* _Data shown_:
--------------------------------

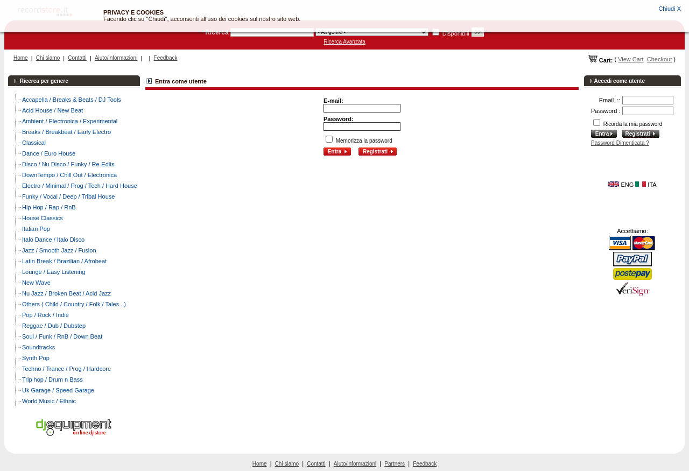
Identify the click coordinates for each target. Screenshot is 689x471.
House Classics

--------------------------------

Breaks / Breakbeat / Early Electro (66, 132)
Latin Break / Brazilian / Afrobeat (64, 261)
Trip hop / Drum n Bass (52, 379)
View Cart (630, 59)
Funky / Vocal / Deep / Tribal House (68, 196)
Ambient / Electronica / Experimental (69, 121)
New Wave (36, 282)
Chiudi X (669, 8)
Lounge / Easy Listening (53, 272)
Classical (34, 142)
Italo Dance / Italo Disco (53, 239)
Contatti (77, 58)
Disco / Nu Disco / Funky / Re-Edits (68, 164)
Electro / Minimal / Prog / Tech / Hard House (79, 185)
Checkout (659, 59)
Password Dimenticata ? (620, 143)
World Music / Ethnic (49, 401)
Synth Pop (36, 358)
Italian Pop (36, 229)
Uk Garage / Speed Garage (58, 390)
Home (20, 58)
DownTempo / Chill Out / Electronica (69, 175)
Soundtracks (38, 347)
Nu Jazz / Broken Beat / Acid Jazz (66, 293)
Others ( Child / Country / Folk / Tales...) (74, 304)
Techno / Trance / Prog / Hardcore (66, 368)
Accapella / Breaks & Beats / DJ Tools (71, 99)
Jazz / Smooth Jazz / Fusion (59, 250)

--------------------------------

Copy out, word for word, the records from the line containing "Electro / Minimal" through the line containing "Jazz / Smooth Jazz / Fusion (59, 250)".

Electro / Minimal / Prog / Tech / Hard House (79, 185)
Checkout (659, 59)
Password Dimenticata ? (620, 143)
World Music / Ethnic (49, 401)
Synth Pop (36, 358)
Italian Pop (36, 229)
Uk Garage / Speed Garage (58, 390)
Home (20, 58)
DownTempo / Chill Out / Electronica (69, 175)
Soundtracks (38, 347)
Nu Jazz / Broken Beat / Acid Jazz (66, 293)
Others ( Child / Country / Folk / Tales...) (74, 304)
Techno / Trance / Prog / Hardcore (66, 368)
Accapella / Breaks & Beats / DJ Tools (71, 99)
Jazz / Smooth Jazz / Fusion (59, 250)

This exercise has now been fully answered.